Kansas History and Heritage Project-Reno County Biographies

Reno County Biographies
"The History of Reno County, Vol. 2," Sheridan Ploughe, 1917


WILLIAM M. CONNELLY.

William M. Connelly, one of the best-known lumber men in this section of the state, and a resident of Hutchinson, this county, since the spring of 1905, is a native of the Keystone state, having been born near the town of Marietta, in Lancaster county, Pennsylvania, on May 29, 1864, son of John D. and Sarah E. (Miller) Connelly, both natives of that same county, the former of whom, born in 1844, died in 1907, and the latter, born in 1844, died on March 14, 1915.

John D. Connelly was the eldest son of Francis David and Barbara (Diffenbach) Connelly, the former a native of Massachusetts and the latter, of Lancaster county, Pennsylvania, who were the parents of three children, George, who died at the age of six; Sarah, who died at the age of eighteen, and John D. Francis D. Connelly became a contractor of public works. He built the waterworks plant at Boston and constructed a part of the Maryland Central railroad. While engaged in railroad construction in Pennsylvania he met and married Barbara Diffenbach. Later he and a partner secured the contract for the construction of a railroad in Indiana, but by reason of some legislative quibble the bonds that had been voted to provide for the construction of the road were declared invalid and in consequence Mr. Connelly was rendered practically bankrupt. He then was made superintendent at the Pennsylvania canal, which position he held until the beginning of the Lincoln administration, when the President appointed him to a good post in the United States treasury department, which he held until Cleveland's second administration.

For some time after his marriage to Sarah E. Miller, John D. Connelly was employed in a bank at Strasburg, in Lancaster county, nearby the home farm of the Millers, on which he made his home and on which the subject of this biographical sketch was born.
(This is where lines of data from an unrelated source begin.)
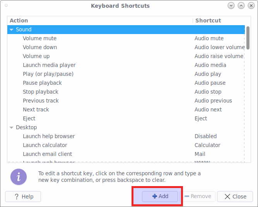258x207 pixels.
Task: Select the Volume mute row
Action: pyautogui.click(x=39, y=38)
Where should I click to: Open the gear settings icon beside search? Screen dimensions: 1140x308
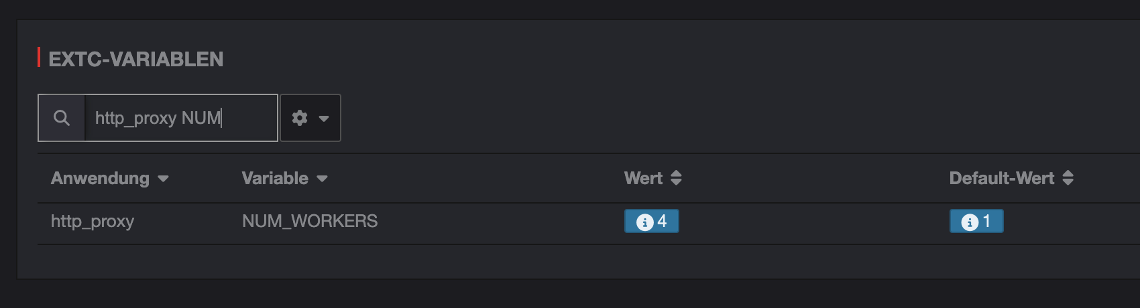[x=300, y=118]
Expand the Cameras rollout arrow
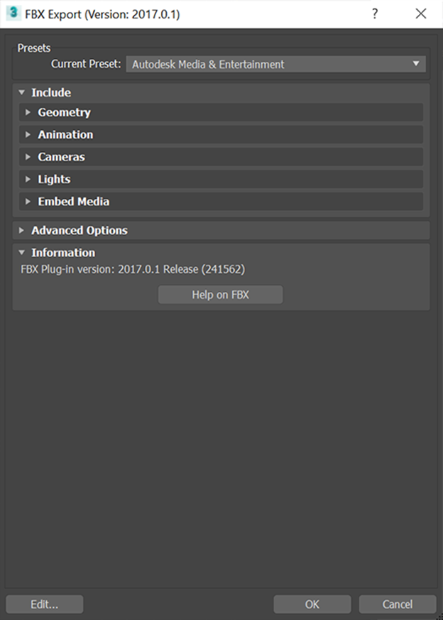443x620 pixels. 28,157
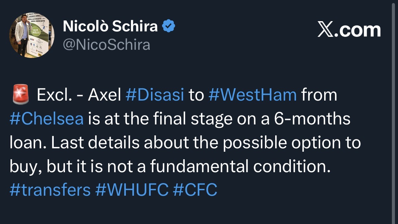Click the blue verified badge icon

tap(169, 26)

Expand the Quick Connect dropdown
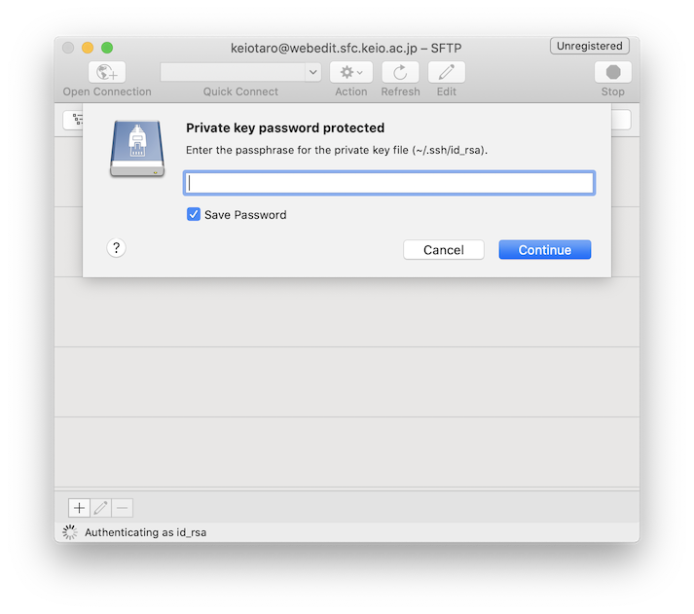312,72
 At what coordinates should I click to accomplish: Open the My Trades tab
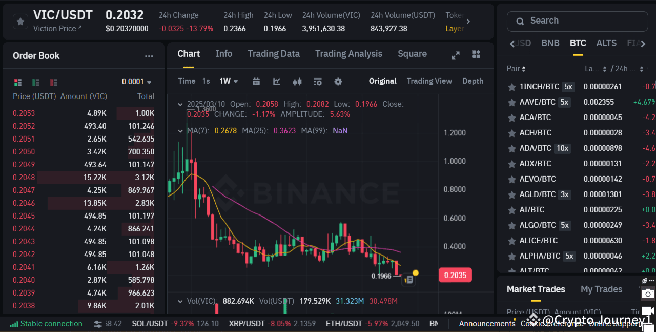(601, 289)
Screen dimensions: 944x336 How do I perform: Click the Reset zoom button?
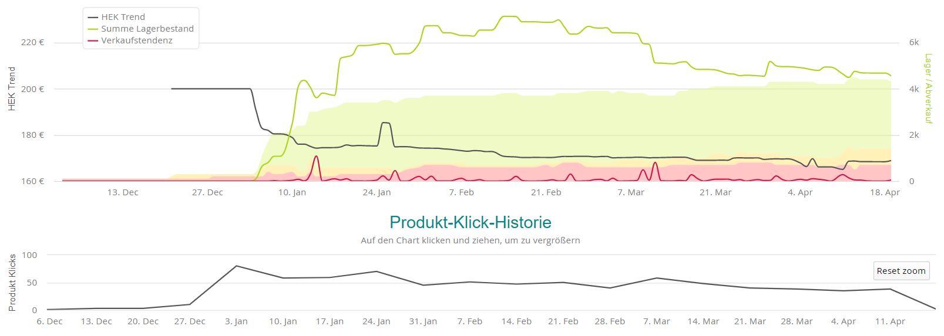point(901,270)
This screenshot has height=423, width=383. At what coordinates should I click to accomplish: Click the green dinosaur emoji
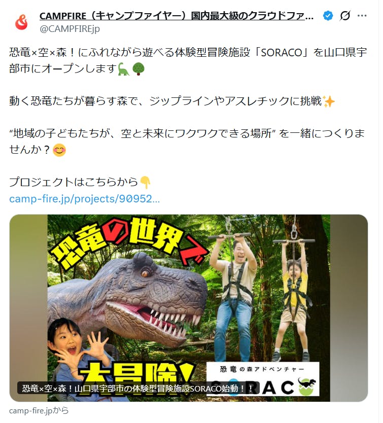coord(124,69)
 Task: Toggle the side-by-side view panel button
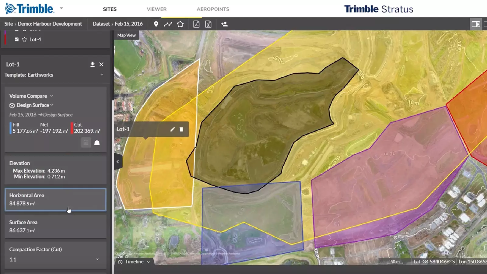[476, 24]
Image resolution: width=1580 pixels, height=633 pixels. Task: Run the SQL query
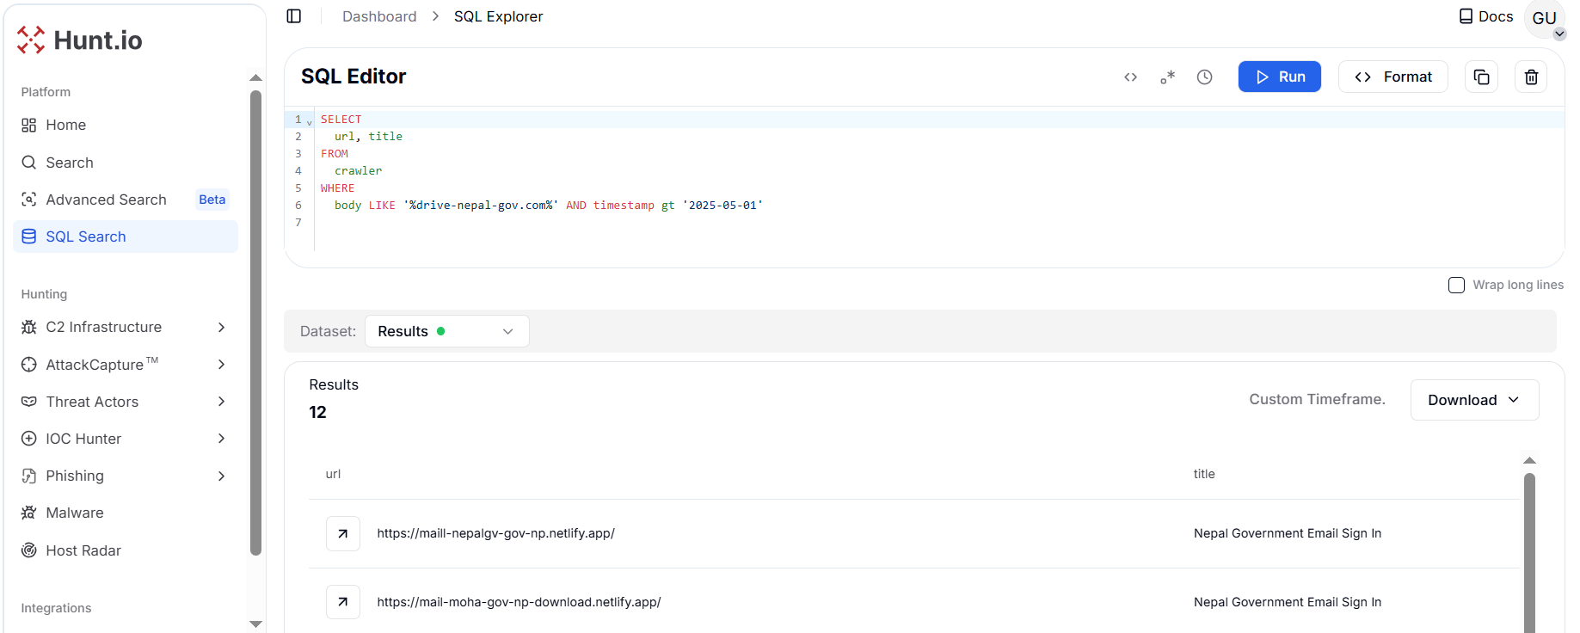[x=1279, y=77]
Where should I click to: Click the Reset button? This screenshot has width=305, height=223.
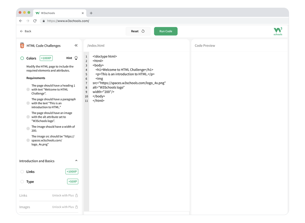click(138, 31)
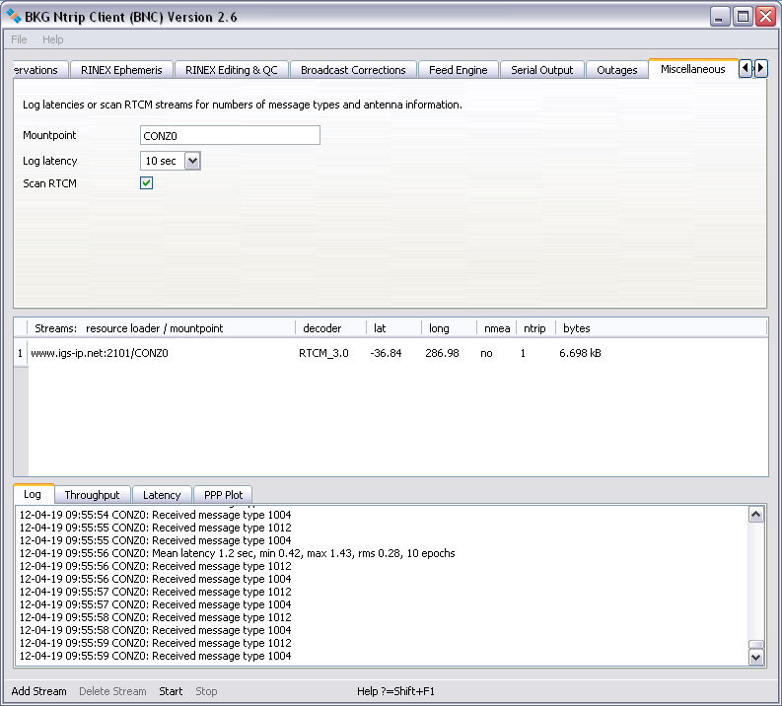Go to the Serial Output tab

coord(541,70)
In 1867 he was made the cashier of the Bair & Schenck bank at Lancaster and moved to that town and was there engaged in banking many years, his first banking connection having been followed by appointment to the position of cashier in the Farmers' National Bank at Lancaster, which position he held until his retirement from business in 1900, his death occurring in that city seven years later. He and his wife were members of the Presbyterian church and for years were active in good works. They were the parents of four children, namely: William M., the subject of this sketch; Frank D., superintendent of maintenance of the Conastoga Traction Company, of Lancaster, Pennsylvania; George W., who is living retired in the same city, and Mrs. Martha A. Graybill, a widow, also of Lancaster.
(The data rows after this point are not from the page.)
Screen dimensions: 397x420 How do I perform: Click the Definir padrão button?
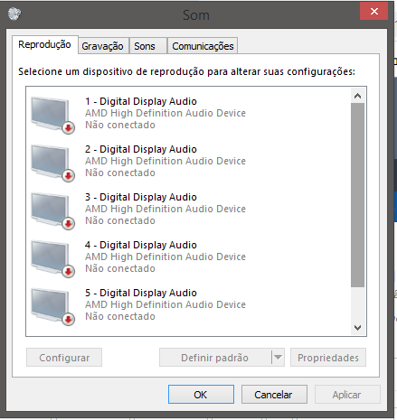coord(215,358)
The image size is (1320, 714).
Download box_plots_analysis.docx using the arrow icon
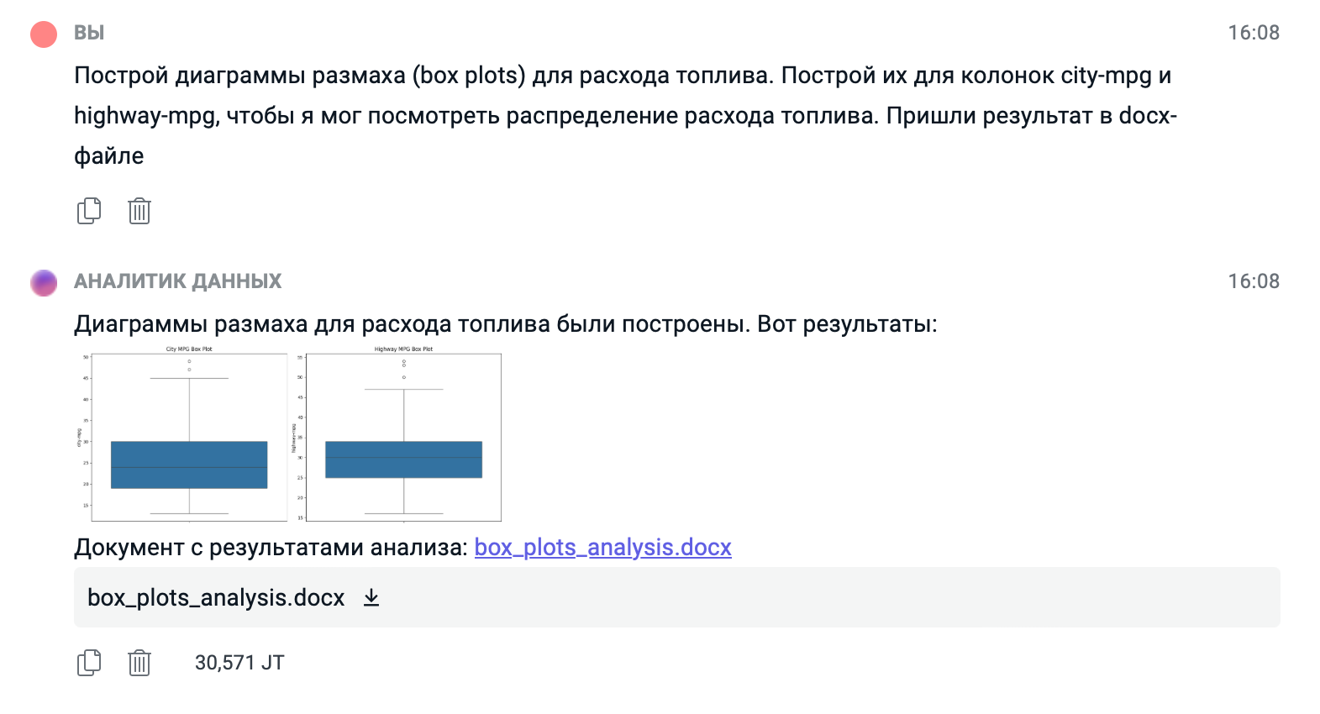point(371,598)
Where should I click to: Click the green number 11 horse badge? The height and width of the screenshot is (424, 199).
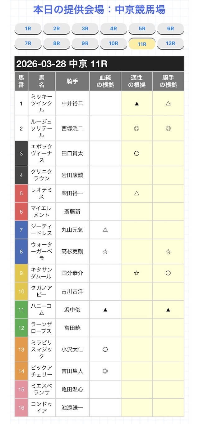pyautogui.click(x=21, y=310)
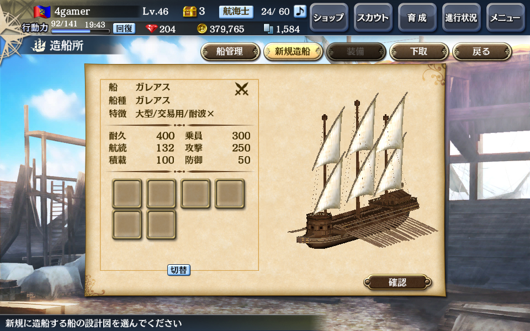Select the 新規造船 tab
The height and width of the screenshot is (331, 530).
(293, 52)
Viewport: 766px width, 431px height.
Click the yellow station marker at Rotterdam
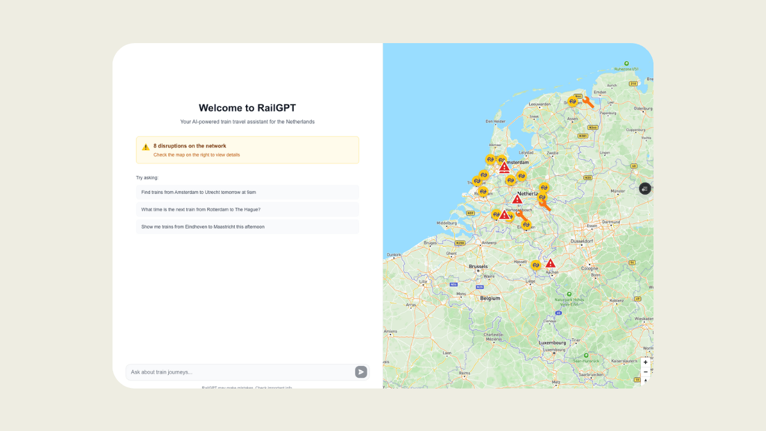(x=483, y=192)
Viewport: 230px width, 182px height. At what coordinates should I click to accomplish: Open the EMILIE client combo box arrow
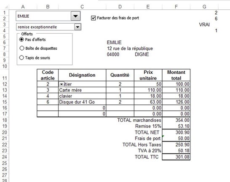pos(75,16)
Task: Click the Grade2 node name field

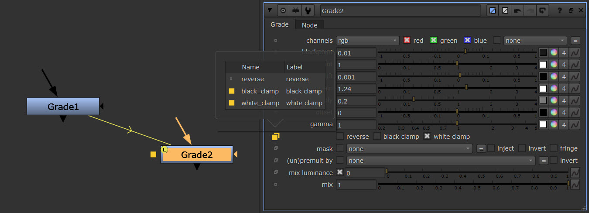Action: (400, 11)
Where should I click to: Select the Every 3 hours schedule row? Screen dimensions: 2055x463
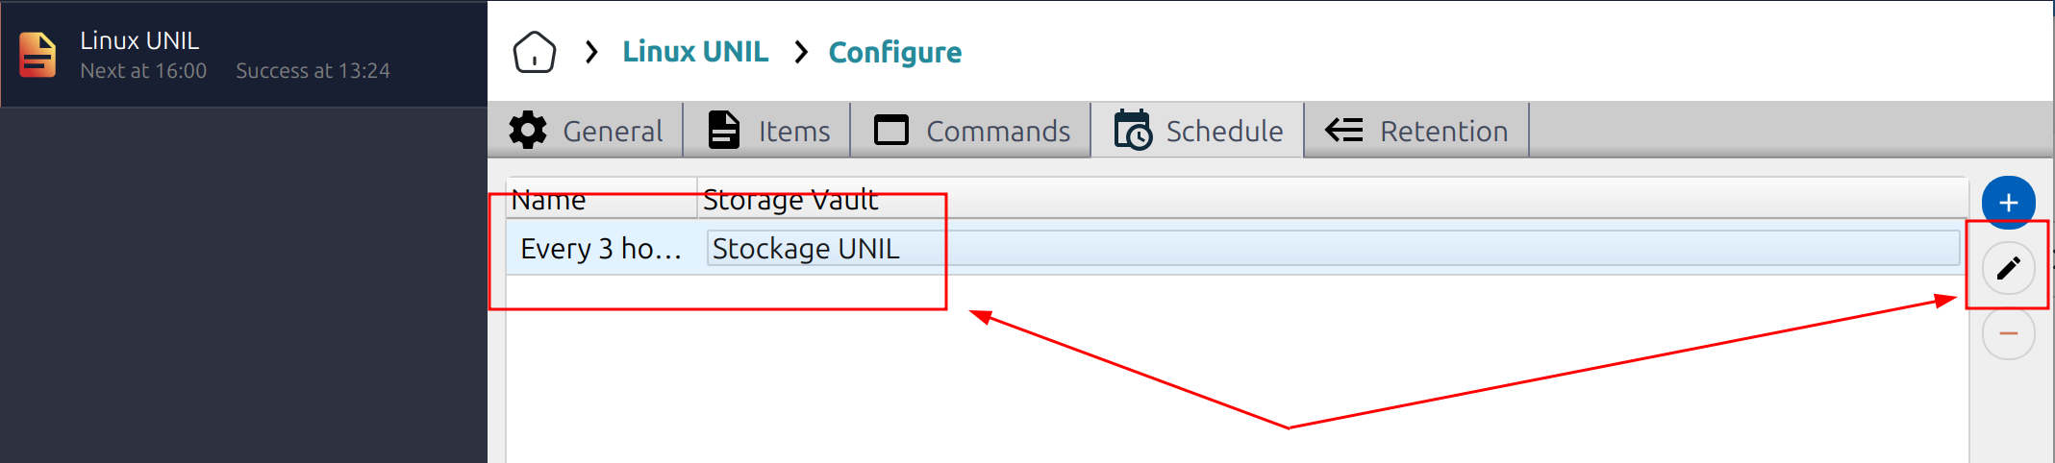(601, 249)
William M. Connelly was reared at Marietta, Pennsylvania, receiving his elementary education partly in the public schools of that city, but mostly in a "pay school," supplementing the same by a course in the Episcopal Institute at that place, later taking a comprehensive course in a business college. As a young man he engaged in the lumber business with his uncle, Joseph Miller, at Marietta, Pennsylvania, a business which his grandfather had established there in 1843, and was there three years, making his home with his Grandmother Miller. Previous to going to Marietta, William M. Connelly had left school, in 1883, and taken a trip to Kansas, going to Wichita with a man who had been reared in the family, but in the fall of that year he returned to Pennsylvania and entered the employ of his uncle, as noted above. In 1886 he returned to Kansas and entered the employ of the Rock Island Lumber and Coal Company, with which extensive concern he has been connected ever since. At the beginning of this employment he was given the position of office manager for a local branch and from time to time was transferred to the management of various offices of the company in this state until, in April, 1909, he was given charge of the company's office at Hutchinson and has been located there ever since, serving as general manager of the company's extensive interests in this section. In 1907, under his direction, the company erected a new covered lumber yard and office at 215-21 South Main street and has a very well-equipped establishment.

On July 3. 1888, William M. Connelly was united in marriage to Adeline M. Buntz, who was born at Des Moines, Iowa, daughter of J. E. and Adeline Buntz, the former of whom, now deceased, was a millwright, and to this union three children have been born, William D., born in 1889, now in the jewelry business at Liberal, Kansas, who married Bernice Donner and has one child, a daughter, Adeline; John E., 1892, living in Hutchinson, who married Vina Taylor and has one child, a son, Ted, and George F., who is at home, a student in the high school. The Connellys have a very pleasant home at 539 A avenue, East, which has recently been remodeled in a very attractive manner.

Mr. Connelly is a thirty-second-degree Mason, a member of the consistory at Wichita and is also a member of Midian Temple, Ancient Arabic Order, Nobles of the Mystic Shrine, and takes a warm interest in Masonic affairs.